At the Roberts Projects Gallery on La Brea Avenue, Suchitra Mattai creates beautifully intricate tapestries, woven out of women’s saris, a traditional garment from India. As an Indo-Caribbean artist, Mattai’s works represent both her heritage and the broader South Asian diaspora. She calls this process “brown reclamation.”

“She uses saris in her work … as her primary weaving material. And some of these saris are actually even given to her from family members or friends, so they have this lived history to them,” says Lindsay Preston Zappas, founder and editor-in-chief of Contemporary Art Review Los Angeles.

Mattai also embroiders brown skin over white figures in found European tapestries, to add to her process of brown reclamation. She does this in a small piece titled “future perfect,” showing a brown-skinned woman with a black pearl halo who reads a book about the future.

“This piece really celebrates women, celebrates women of color, and the role that they’ve played across history and culture.
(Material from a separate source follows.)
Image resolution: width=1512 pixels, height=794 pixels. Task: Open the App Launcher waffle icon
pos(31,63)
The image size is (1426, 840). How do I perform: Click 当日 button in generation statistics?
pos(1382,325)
And then that word, ‘future’ … it’s looking ahead, like, ‘Where are we going? What is the work that still needs to be done?’” Zappas says.

Meanwhile, Ugandan artist Acaye Kerunen is making her first solo debut in the U.S. at the Blum & Poe gallery in the Arts District. Her abstract pieces are made from traditional materials, like banana fiber, palm leaf, and raffia. 
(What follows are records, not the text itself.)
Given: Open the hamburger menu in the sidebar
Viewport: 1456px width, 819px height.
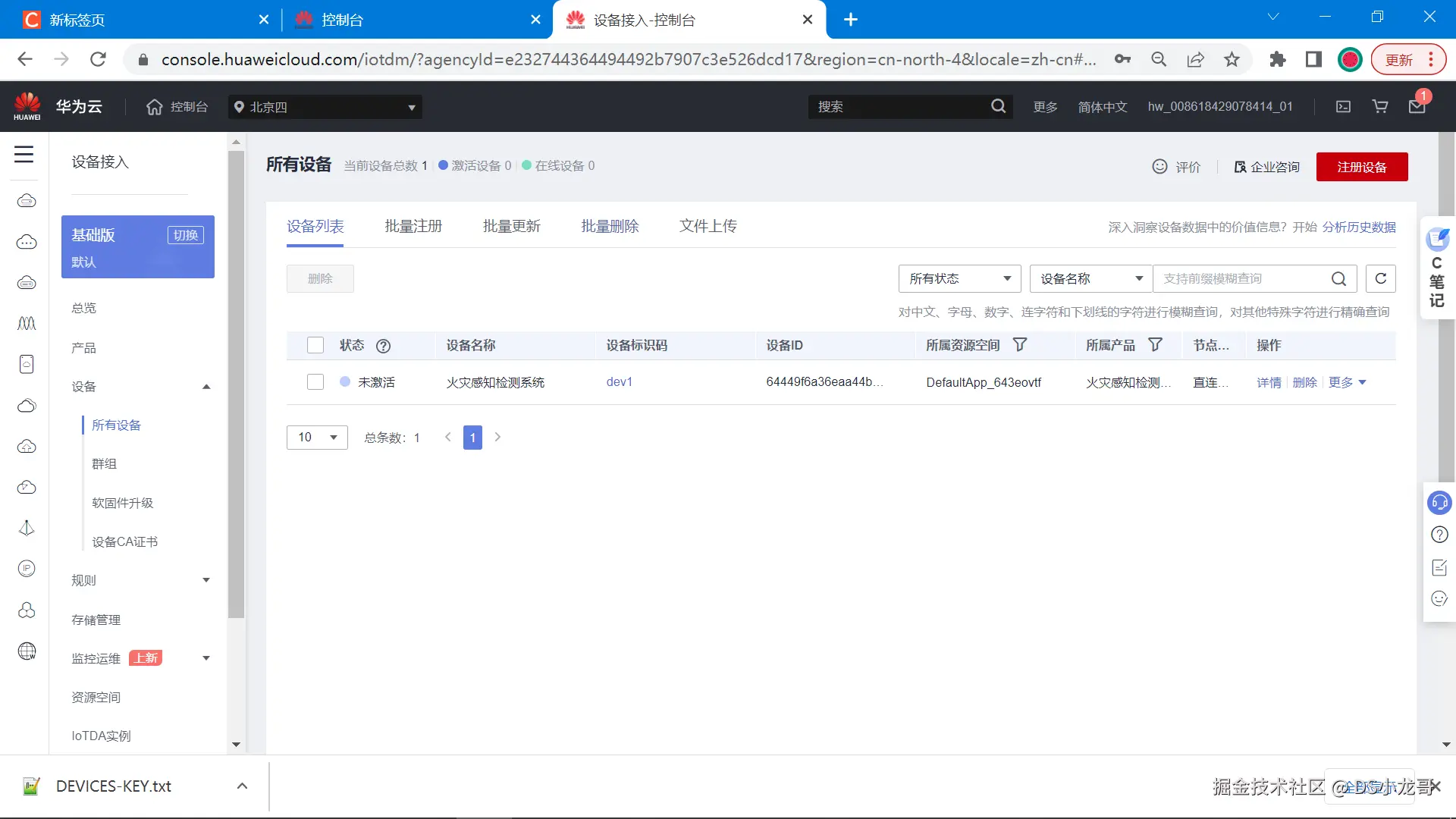Looking at the screenshot, I should coord(24,155).
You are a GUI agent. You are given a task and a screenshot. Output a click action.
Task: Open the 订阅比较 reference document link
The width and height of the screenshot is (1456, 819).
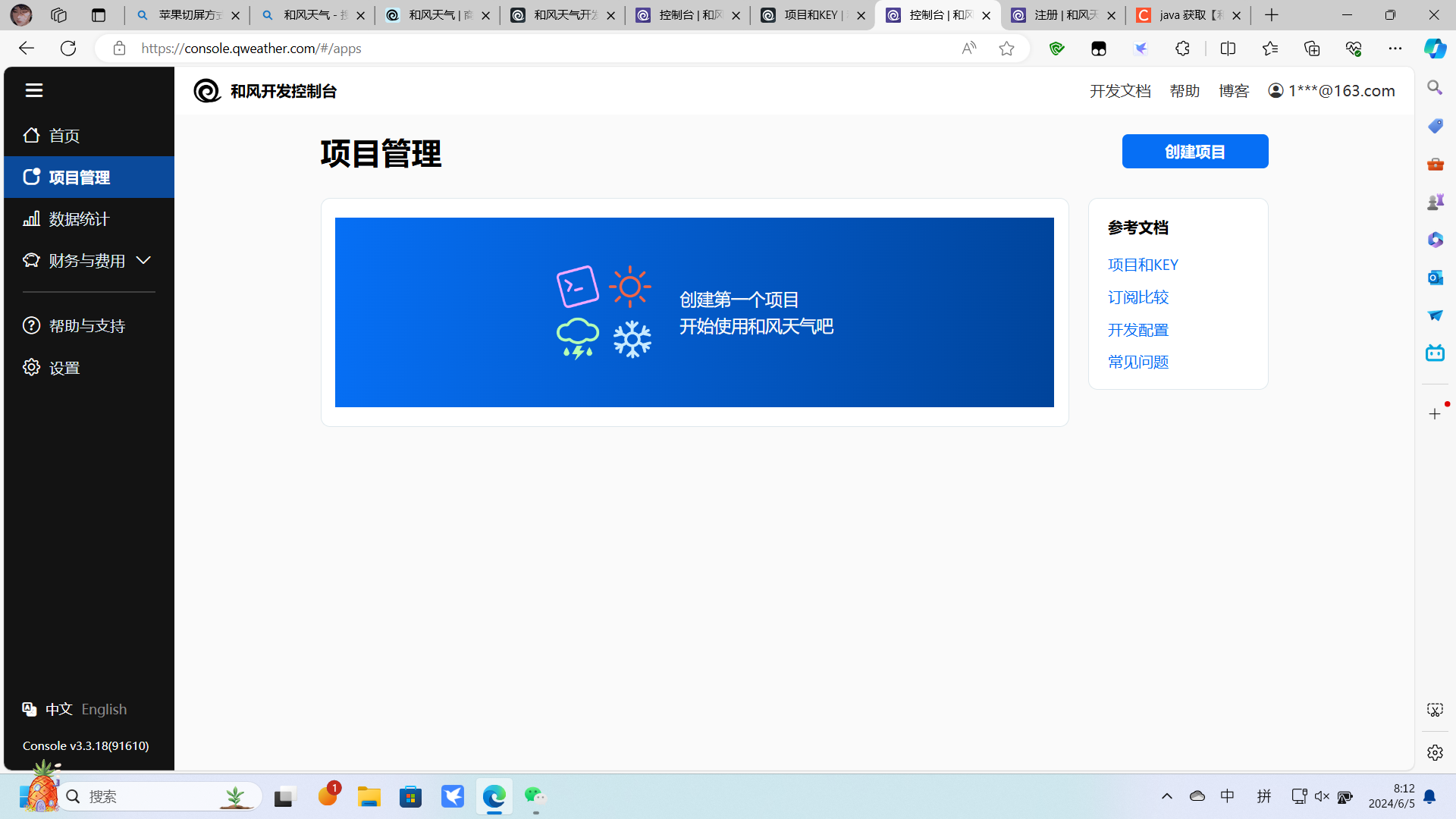1138,297
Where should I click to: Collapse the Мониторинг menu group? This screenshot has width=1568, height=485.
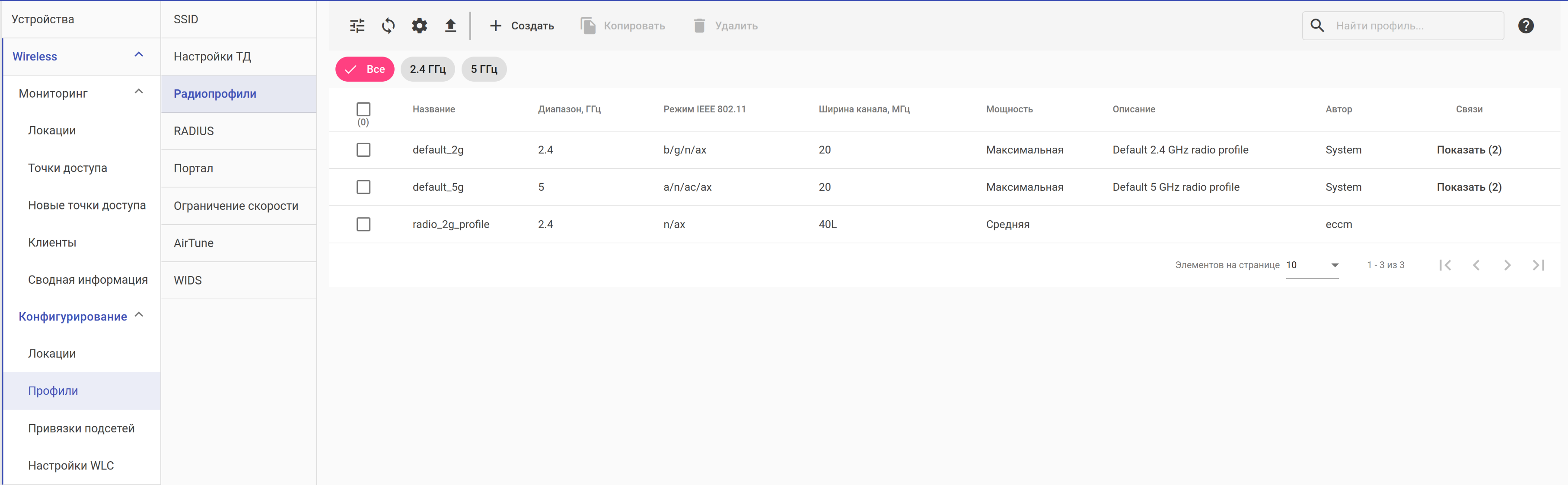click(x=139, y=92)
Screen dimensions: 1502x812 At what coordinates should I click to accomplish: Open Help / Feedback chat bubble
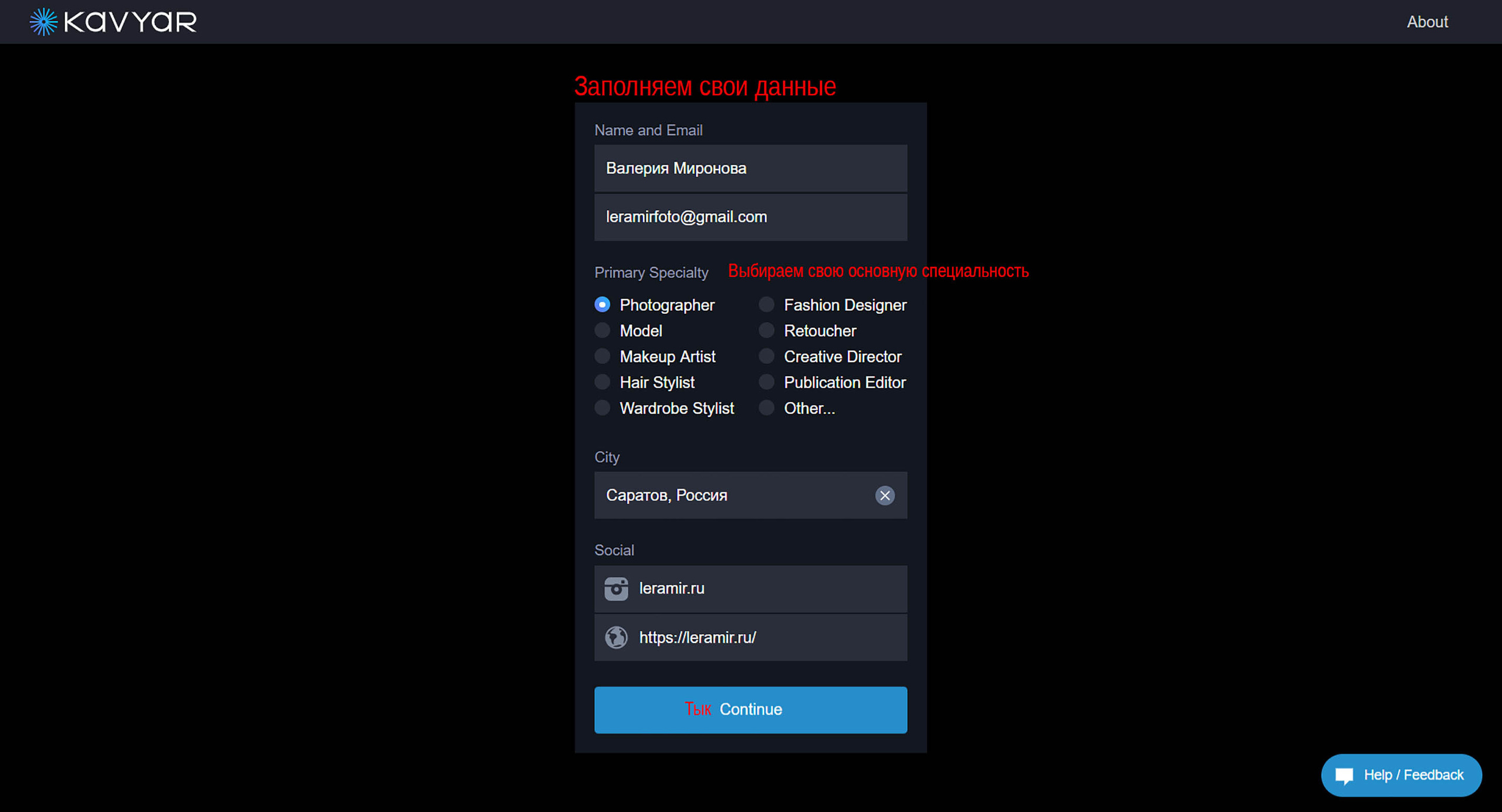1400,775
Acaye Kerunen’s exhibition is called “A Ni Ee,” which means “I am here.” Photo by Evan Walsh, courtesy of Acaye Kerunen and Blum & Poe. 
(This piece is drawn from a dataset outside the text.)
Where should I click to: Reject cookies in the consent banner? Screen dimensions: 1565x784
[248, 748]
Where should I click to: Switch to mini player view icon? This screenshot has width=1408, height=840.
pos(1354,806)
To create these intricate works that celebrate Ugandan women, Kerunen commissions mostly women who have mastered the art of crafting with banana fiber and other materials. Then, she combines these works into a collage that forms her sculptures and wall works.

“This production of her work is a very social practice. It supports the economy, and she’s really interested in elevating women’s labor as well,” Zappas says.

Both Suchitra Mattai’s work at Roberts Projects and Acaye Kerunen’s exhibition at Blum & Poe are currently showing until August. This Saturday, the Roberts Projects gallery is also hosting a panel discussion on the transgressive materiality of Mattai’s work.